DATA FOR THE TASK:
____
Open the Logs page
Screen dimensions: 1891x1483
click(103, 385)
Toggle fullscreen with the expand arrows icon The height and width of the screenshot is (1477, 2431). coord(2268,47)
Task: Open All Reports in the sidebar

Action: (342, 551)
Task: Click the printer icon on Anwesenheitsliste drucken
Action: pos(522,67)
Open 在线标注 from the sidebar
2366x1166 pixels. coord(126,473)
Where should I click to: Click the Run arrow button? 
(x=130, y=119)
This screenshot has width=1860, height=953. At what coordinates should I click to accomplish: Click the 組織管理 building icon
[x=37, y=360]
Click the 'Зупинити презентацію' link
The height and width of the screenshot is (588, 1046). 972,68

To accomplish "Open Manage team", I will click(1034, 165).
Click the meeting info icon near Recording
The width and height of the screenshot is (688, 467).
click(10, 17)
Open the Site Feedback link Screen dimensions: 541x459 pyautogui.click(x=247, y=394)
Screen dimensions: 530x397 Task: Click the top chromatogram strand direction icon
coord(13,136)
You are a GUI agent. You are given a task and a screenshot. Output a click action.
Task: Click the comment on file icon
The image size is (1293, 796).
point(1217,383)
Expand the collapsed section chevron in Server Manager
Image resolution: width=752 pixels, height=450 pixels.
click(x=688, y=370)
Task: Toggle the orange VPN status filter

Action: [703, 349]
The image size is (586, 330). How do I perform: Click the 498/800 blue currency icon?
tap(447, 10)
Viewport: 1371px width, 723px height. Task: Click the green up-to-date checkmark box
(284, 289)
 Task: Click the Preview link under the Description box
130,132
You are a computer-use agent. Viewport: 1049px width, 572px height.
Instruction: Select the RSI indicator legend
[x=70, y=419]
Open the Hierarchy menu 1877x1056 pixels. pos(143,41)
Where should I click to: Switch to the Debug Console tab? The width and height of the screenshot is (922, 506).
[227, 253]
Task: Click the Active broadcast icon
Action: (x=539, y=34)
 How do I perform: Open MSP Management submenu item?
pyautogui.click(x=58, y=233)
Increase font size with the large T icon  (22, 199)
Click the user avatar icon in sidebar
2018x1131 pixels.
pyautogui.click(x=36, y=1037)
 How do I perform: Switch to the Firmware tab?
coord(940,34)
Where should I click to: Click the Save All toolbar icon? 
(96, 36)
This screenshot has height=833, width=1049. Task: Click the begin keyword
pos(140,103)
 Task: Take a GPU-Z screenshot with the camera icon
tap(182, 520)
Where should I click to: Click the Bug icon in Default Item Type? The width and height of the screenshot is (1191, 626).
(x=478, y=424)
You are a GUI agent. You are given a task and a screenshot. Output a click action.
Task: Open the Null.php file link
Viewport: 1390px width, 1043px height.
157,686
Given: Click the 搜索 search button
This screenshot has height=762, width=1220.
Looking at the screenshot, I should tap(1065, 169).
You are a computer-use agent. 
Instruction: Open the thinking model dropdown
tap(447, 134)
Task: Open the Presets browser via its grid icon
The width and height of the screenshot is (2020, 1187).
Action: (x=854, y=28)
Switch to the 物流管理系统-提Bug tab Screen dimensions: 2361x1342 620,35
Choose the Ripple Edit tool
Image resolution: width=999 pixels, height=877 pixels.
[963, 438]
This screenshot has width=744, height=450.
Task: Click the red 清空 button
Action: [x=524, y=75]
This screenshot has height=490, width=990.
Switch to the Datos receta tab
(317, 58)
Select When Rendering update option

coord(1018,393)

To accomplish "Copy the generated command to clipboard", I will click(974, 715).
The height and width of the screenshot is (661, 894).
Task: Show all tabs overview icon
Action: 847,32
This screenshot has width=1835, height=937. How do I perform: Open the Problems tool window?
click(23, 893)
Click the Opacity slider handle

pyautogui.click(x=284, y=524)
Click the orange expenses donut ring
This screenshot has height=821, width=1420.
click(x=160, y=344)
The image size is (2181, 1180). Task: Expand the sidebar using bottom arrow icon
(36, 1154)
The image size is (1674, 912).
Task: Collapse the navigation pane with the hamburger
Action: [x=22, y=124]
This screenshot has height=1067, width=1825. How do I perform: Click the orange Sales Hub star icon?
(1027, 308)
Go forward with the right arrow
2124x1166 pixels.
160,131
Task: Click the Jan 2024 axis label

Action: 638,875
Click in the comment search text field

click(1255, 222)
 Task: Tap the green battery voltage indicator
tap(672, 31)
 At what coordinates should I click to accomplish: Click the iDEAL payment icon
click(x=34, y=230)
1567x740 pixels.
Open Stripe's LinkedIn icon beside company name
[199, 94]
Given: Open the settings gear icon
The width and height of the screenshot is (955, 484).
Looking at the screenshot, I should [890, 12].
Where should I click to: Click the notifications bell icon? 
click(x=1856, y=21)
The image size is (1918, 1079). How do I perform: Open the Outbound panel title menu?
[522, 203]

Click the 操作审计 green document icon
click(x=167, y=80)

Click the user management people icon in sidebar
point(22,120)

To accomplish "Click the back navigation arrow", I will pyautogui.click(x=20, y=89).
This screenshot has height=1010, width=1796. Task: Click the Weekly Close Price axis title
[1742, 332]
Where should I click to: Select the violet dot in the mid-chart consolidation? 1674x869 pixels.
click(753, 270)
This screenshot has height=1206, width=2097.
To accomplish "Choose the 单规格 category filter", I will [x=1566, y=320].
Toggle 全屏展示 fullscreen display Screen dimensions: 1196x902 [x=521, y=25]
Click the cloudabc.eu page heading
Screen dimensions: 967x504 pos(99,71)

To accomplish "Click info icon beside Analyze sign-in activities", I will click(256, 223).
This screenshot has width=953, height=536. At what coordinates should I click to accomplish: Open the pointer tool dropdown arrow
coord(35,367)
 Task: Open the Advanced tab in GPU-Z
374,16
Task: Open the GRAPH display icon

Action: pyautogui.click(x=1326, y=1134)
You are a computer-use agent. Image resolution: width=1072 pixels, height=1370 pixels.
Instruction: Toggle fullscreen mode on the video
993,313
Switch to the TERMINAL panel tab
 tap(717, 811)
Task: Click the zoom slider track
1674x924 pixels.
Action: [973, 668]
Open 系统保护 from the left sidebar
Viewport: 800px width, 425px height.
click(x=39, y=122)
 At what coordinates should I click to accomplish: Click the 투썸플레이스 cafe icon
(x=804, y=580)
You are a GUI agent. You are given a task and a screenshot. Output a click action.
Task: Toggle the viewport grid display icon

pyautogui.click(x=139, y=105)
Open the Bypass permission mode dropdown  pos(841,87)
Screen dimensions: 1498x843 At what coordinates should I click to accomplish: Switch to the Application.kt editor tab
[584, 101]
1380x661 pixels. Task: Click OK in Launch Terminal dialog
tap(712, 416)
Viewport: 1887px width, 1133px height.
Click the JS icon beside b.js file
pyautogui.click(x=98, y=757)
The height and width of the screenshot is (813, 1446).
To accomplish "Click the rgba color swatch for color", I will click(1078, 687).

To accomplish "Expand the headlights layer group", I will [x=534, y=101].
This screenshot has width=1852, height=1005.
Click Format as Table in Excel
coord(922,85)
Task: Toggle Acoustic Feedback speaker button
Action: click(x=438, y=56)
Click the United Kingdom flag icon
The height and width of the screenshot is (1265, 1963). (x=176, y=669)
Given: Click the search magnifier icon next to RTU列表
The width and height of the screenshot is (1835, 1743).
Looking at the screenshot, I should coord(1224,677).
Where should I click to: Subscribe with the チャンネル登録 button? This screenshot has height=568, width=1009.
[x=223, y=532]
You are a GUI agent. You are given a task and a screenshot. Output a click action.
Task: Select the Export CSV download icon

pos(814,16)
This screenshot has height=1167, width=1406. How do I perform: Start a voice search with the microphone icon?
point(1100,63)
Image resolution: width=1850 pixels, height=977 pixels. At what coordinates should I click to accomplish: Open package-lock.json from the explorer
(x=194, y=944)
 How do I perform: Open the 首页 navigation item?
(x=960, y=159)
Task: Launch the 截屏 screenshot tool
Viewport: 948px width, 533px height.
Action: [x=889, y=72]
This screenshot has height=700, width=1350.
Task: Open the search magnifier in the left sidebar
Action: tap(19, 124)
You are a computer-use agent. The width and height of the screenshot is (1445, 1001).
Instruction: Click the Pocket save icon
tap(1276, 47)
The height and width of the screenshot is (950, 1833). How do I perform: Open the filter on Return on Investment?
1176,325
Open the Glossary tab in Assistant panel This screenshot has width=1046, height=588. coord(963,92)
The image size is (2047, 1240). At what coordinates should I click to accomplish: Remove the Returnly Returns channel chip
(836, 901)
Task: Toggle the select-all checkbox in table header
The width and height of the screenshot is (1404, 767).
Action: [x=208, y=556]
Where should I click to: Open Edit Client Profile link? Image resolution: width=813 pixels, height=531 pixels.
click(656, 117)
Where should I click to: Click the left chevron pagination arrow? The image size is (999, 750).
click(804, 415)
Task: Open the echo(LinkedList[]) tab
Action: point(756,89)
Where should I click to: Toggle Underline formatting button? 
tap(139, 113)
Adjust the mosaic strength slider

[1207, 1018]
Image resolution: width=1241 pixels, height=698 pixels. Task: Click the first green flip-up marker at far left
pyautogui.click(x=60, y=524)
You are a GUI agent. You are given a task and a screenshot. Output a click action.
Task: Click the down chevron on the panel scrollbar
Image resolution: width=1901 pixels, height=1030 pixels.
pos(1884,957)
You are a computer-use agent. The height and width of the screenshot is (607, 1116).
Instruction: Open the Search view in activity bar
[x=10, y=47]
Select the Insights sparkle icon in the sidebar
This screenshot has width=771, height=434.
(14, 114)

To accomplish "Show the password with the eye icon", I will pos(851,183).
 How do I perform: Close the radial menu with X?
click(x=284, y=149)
____
DIRECTIONS FOR THIS TASK: The lines needed are those in the data above that hold the string "computer"; copy each of them.

OUTPUT BELOW:
You are a computer-use agent. Viewport: 1049px width, 572px height.
You are a computer-use agent. 
You are a computer-use agent. Image resolution: width=1072 pixels, height=1370 pixels.
You are a computer-use agent. The width and height of the screenshot is (1445, 1001).
You are a computer-use agent. The height and width of the screenshot is (607, 1116).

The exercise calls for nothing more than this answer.